Cet album retrace la vie d’un personnage imaginaire, Raws (anagramme de « Wars » – « guerres » en anglais) dont on suit le parcours au fil de neuf morceaux composés par Angelini. [5] Le trio nous invite à un voyage allant de la Seconde Guerre mondiale aux premières années de ce XXIè siècle naissant, voyage au cours duquel Raws s’engagera pour défendre ses idéaux, entre moments de bonheur et de désenchantement face à l’évolution du monde.

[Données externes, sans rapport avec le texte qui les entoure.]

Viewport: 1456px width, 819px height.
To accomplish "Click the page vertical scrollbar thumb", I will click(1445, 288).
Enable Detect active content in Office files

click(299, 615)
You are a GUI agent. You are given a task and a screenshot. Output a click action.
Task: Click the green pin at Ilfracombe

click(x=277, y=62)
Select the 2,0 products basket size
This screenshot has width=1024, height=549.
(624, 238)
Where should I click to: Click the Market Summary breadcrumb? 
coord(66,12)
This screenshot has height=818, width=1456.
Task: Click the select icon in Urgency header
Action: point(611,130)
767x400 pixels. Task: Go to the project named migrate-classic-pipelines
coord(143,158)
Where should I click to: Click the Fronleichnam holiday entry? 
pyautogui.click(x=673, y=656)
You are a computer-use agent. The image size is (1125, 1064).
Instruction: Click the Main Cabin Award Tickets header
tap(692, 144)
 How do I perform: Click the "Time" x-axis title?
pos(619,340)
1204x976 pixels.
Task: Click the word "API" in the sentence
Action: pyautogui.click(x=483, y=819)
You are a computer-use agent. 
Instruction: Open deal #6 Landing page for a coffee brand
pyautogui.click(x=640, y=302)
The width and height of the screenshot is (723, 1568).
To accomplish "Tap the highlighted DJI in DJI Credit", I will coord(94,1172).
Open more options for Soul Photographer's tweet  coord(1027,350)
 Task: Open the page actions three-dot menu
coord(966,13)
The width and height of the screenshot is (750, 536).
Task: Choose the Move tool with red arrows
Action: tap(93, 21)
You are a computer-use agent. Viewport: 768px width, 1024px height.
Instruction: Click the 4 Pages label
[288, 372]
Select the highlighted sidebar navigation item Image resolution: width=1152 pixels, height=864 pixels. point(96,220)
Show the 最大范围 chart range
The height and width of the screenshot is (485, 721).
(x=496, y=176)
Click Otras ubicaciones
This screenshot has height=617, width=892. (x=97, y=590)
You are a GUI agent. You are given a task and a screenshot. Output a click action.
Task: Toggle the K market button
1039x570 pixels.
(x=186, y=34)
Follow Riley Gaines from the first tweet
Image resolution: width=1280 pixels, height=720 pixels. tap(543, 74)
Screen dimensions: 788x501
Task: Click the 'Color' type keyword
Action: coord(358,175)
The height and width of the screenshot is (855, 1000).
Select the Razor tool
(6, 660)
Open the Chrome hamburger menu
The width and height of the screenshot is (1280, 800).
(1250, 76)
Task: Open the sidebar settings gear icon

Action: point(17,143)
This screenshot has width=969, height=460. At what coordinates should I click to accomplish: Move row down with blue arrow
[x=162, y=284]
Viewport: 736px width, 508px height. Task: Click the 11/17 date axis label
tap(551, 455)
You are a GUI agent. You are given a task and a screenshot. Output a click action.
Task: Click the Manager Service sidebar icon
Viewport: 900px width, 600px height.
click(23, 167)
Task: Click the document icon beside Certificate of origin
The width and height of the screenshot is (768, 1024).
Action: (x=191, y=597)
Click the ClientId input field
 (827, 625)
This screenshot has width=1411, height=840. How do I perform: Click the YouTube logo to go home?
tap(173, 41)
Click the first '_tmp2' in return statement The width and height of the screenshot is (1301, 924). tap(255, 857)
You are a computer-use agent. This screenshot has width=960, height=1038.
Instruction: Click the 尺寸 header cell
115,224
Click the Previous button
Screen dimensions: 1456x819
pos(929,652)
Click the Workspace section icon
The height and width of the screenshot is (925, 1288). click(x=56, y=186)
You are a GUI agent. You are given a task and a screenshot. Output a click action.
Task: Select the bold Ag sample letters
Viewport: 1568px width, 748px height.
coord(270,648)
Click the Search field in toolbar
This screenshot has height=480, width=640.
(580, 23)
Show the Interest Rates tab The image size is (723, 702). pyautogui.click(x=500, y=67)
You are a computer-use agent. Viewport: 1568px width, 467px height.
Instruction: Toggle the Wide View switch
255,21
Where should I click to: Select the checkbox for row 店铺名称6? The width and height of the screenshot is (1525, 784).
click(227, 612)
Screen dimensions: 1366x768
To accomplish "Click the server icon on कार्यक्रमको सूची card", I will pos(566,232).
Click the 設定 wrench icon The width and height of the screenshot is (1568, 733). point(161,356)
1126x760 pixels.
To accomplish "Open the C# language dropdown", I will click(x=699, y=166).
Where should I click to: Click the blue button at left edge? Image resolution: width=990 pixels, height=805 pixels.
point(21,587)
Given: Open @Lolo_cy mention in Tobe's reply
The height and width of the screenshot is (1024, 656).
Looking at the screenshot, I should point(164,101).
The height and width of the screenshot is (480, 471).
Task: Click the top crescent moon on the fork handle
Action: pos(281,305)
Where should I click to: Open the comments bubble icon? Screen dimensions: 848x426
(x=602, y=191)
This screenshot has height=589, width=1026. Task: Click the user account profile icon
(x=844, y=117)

Tout commence par une chanson (« Sweet Raws Song ») qui fleure bon l’avant-guerre : même lyrisme à fleur de peau nimbé d’inconscience joyeuse. Puis viennent les tumultueuses prémices de la Seconde Guerre mondiale dans une vieille Europe qui a du mal à sortir de sa torpeur et c’est « Sweet Raws And Mister Wars Are In A Boat », avec son décalage entre un saxophone belliqueux et un piano naïvement serein, presque désinvolte. Puis, enfin, la guerre elle-même qui, inéluctable, embrasera le continent et bientôt la planète : « Wars » l’évoque par les fulgurances d’un free jazz aux allures de troupes en marche sous les bombardements (grandiose Ramon Lopez). Après le chaos naît la prise de conscience des horreurs dont l’être humain est capable ; Raws est affligé, perdu dans ce monde qui ne sera plus jamais le même (« Faded Raws », tout en magnifique mélancolie).

Les décennies suivantes s’enchaînent entre volonté de changer la société (« He Has A Dream », en écho au discours de Martin Luther King) et les nouvelles dérives - économiques cette fois - illustrées par « Neo-Capitalism : Happy Tomorrows For Raws ? » puis « Opulence And Starvation ». En trois pièces, le trio transcrit superbement l’emballement de la société de consommation – l’introduction d’« Opulence And Starvation » est, à ce titre, un exemple de musique figurative. L’auditeur passe d’une société où tout semble possible car le pire est derrière elle, et où le progrès est susceptible tout changer, à un système qui offre l’abondance mais voit apparaître de nouvelles formes d’esclavage.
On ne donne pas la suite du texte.